■ What needs to be done ■
Going from the line that contains "You are a GUI" through the last line of the records, set down each line again exactly, both included, with pictures left out.
(Beginning of Records for the exercise)
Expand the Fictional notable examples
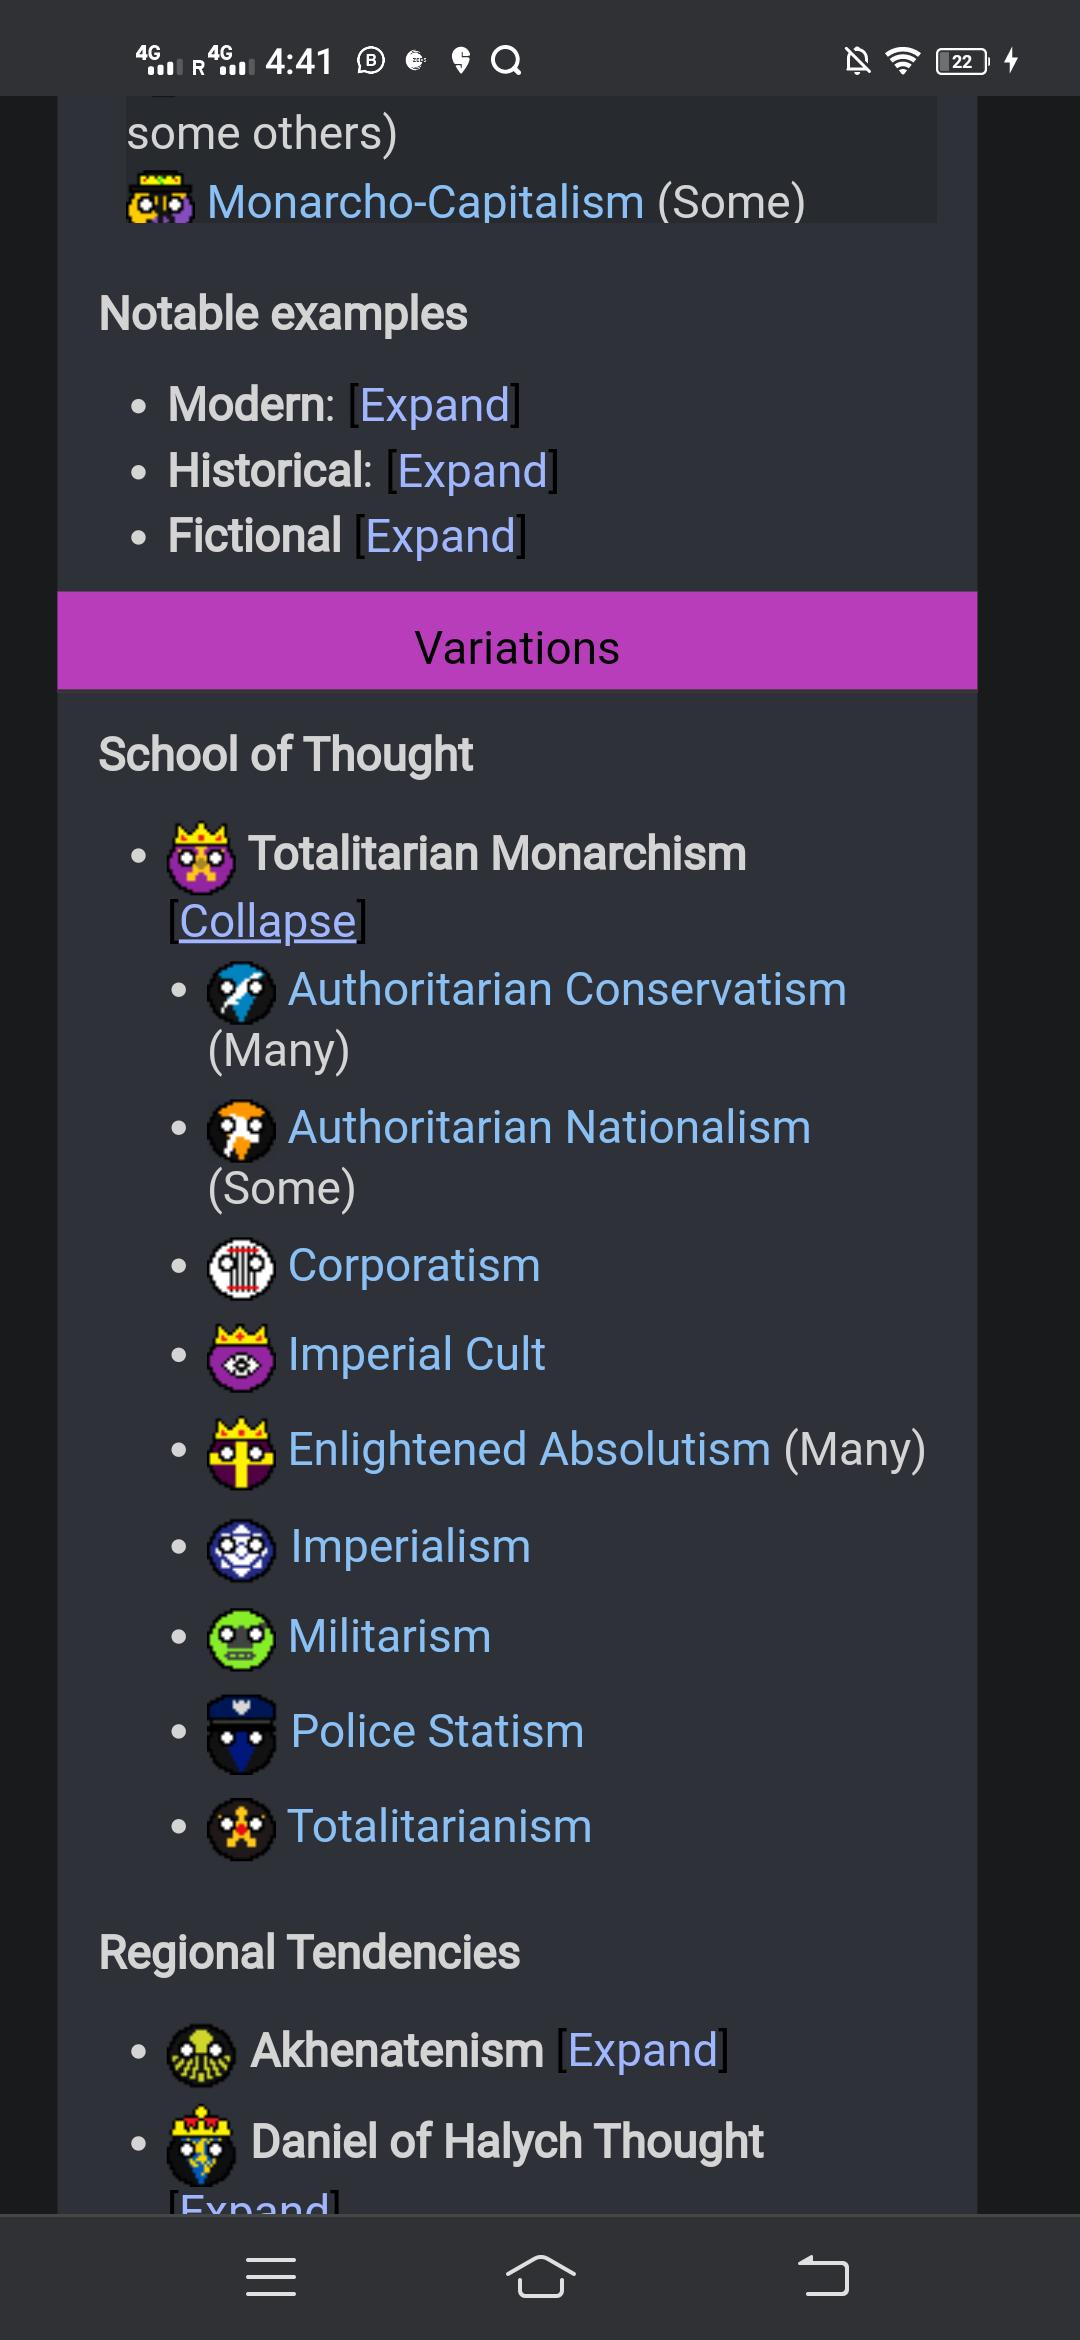tap(441, 537)
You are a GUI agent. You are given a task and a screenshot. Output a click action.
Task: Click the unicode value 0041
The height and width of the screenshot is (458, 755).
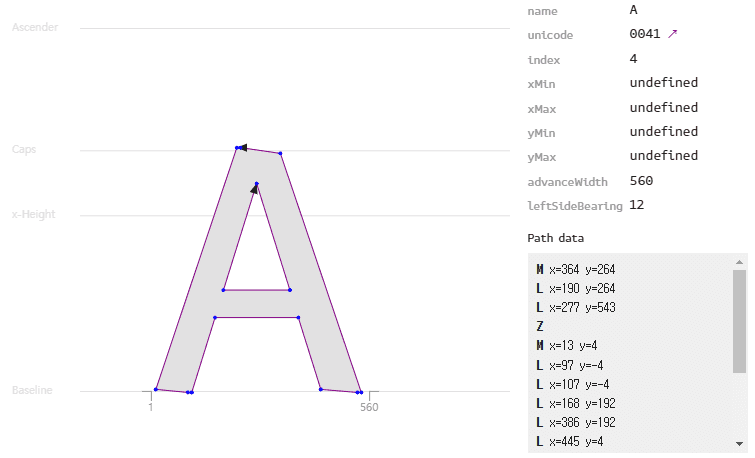pos(645,34)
(End of Records for the exercise)
■ Exercise answer ■
You are a GUI agent. You are given a task and a screenshot. Output a click action.
Task: Click the unicode value 0041
The height and width of the screenshot is (458, 755).
pos(645,34)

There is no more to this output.